I recently completed my final trip for the year to the Dallas, Texas area. I visited four guilds in the area, Granbury, Fort Worth, Arlington and Parker County where I presented a lecture and workshop for each. It was a busy week, but a really wonderful week too. It takes some organization to put all the pieces together for four guilds and the unsung heros are the Program Chairs who do a wonderful job of organizing events. Here I am with Heather from the Trinity Valley Guild in Fort Worth just before presenting my lecture. Speaking of lectures, I was so sincerely moved to receive standing ovations after presenting my lectures. Wow, what a great way to end the year!!!
The students in the Perfect Points class had the opportunity to show their finished projects from the class.
Everyone was all smiles!
In Granbury we did the Simply Sensational 9-Patch Stars class. Here one of the Granbury students is tickled pink with her first block.
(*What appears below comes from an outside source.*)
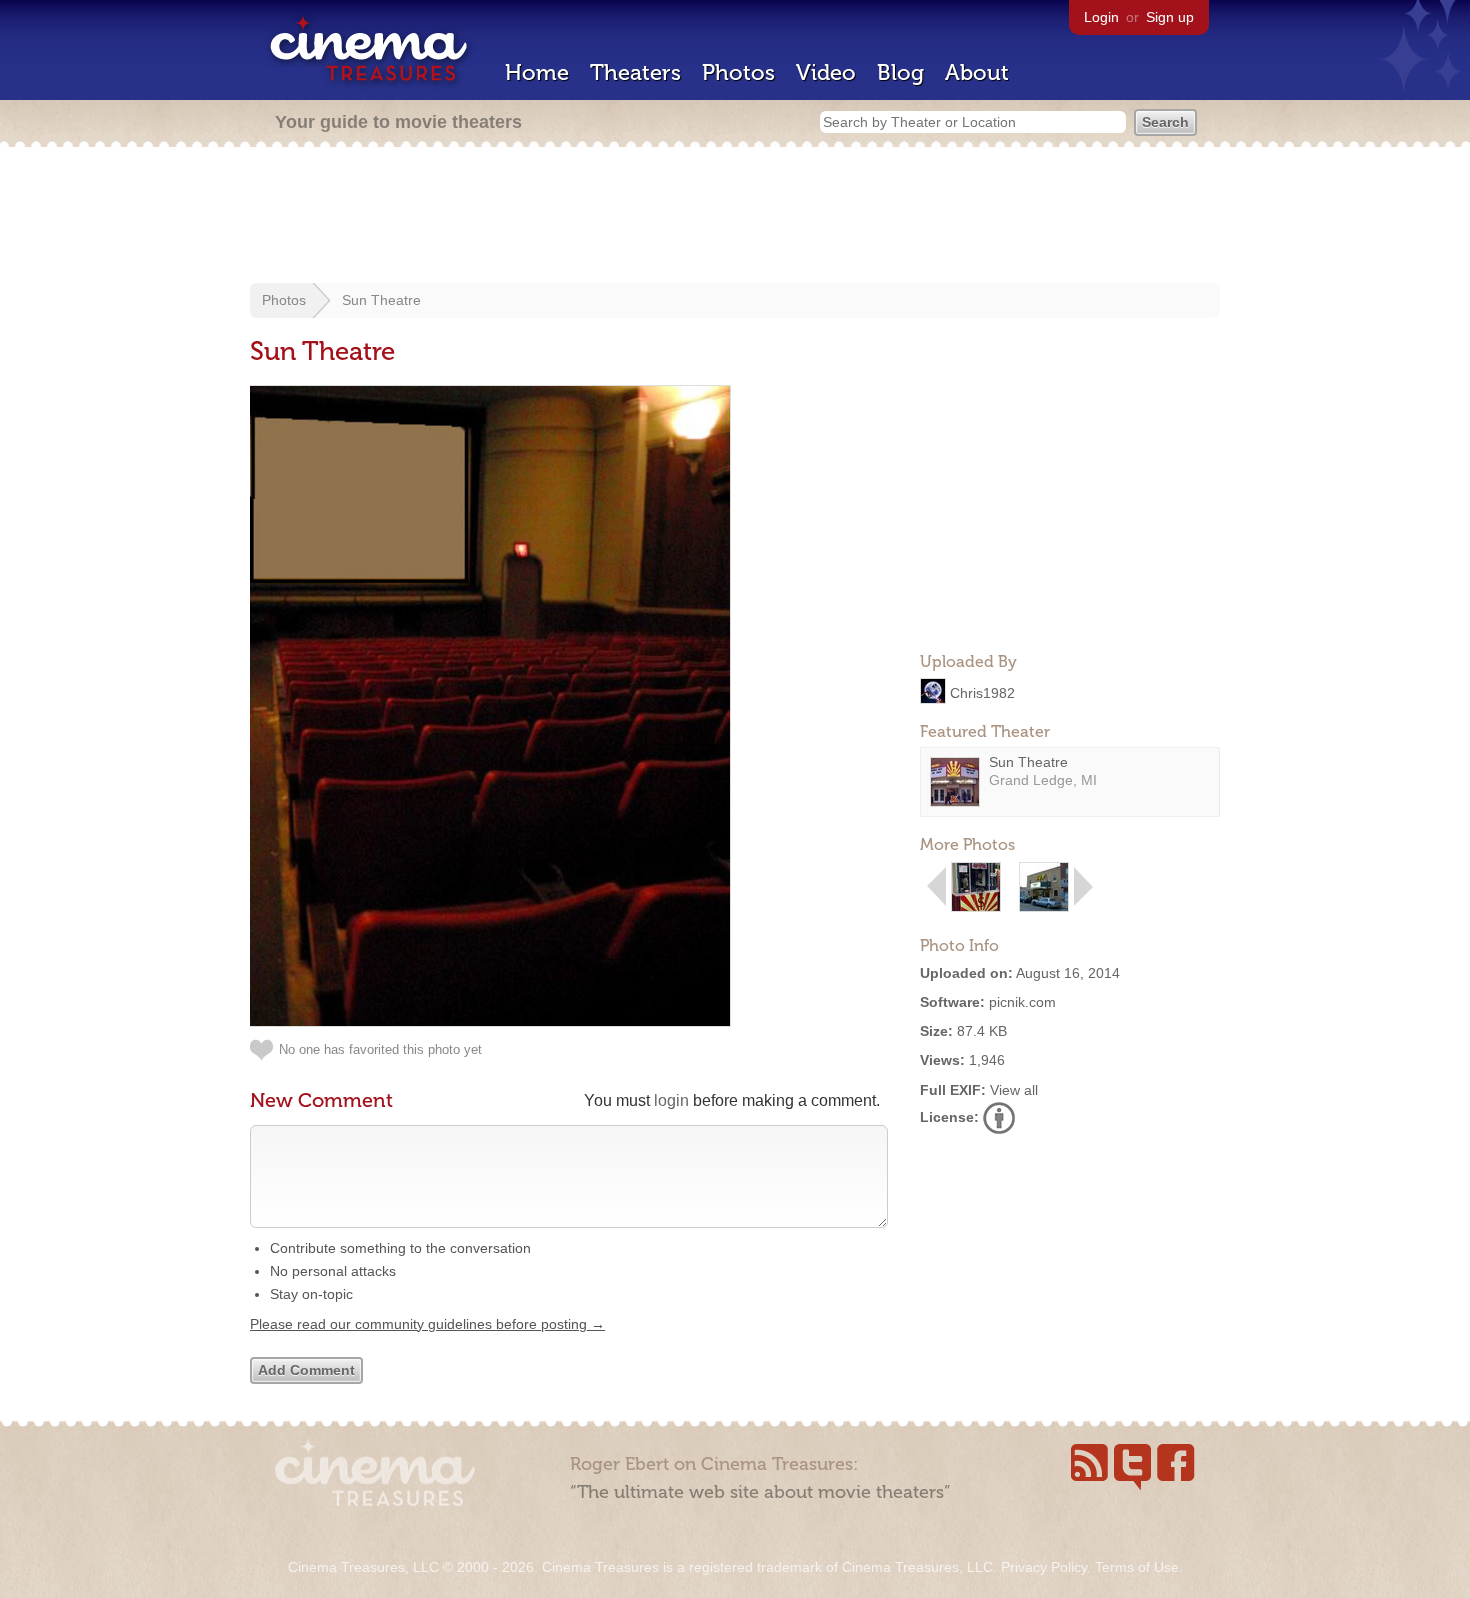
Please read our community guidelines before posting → (427, 1324)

I also am delighted to receive photos of finished projects from workshops long after the workshop is over. This “Fire and Ice” quilt was made by Dottie Szypulski, who took a workshop in Canton, CT. Dottie put a little twist in the outside corner blocks. I love to see students add their creative ideas.
And sometimes students take off after a class and work on new projects. Barbara McCarty wrote: “I took a workshop from you with Wayside Quilters in Massachusetts a few years ago. I just completed a queen size quilt using Rhonda’s block and variations. I love the different patterns that form. I hope you enjoy the quilt pictures!”
Sometimes, I never actually meet the quilters who share their creativity with me. Cheri’ Radliff wrote: “I have to tell you, I have held on to the January 2003 edition of The Quilter Magazine since November of 2002 in hopes of building up to your pattern. I began quilting in 2000. After doing 13 quilts I decided it was time to try. I hand quilt all of my quilts so I don’t pump them out as fast as others can. Here’s a picture of my version of your spinners quilt pattern. I just LOVE patterns that intermingle from square to square so I absolutely enjoyed this pattern. I know it’s not perfect since some of my green squres are a little lopsided. Oops! But overall, I am happy with how it turned out.
Thanks for sharing your creativity. I’m now looking for a pattern for my next quilt.”
But today, I received an email and it reminded me why I do what I do:
It is being shared with Mary’s permission:
I simply had to tell you again just how much I enjoyed your class. When you discussed color and showed us how to arrange the samples to decide the best ones for the project, I thought to myself–that was worth the price of the class! Then when you showed us how to line up the sections of the block and random sew to make sure it fit–again I thought, Wow, that was worth the price of the class! Then you showed me–the practicing to be a novice–quilter how to cut properly with mt lefthandedness–one more time, I thought, well, that was worth the price of the class! As the day progressed I would think that phrase over and over. I learned so much from your class and feel SO much better about my quilting efforts, I have promoted myself to novice quilter!!!! Thanks so much for your expertise. I loved your methods (that’s plural!) because I learned SO much from you other than paper piecing–but, by golly, I learned that too!
Mary Wimberly, Trinity Valley Guild Member, Fort Worth
When I read Mary’s comments, I smiled with such satisfaction. You see, I really enjoy making quilts and I love to show others methods that will add to their enjoyment of making quilting. It was a wonderful reminder of why I do what I do.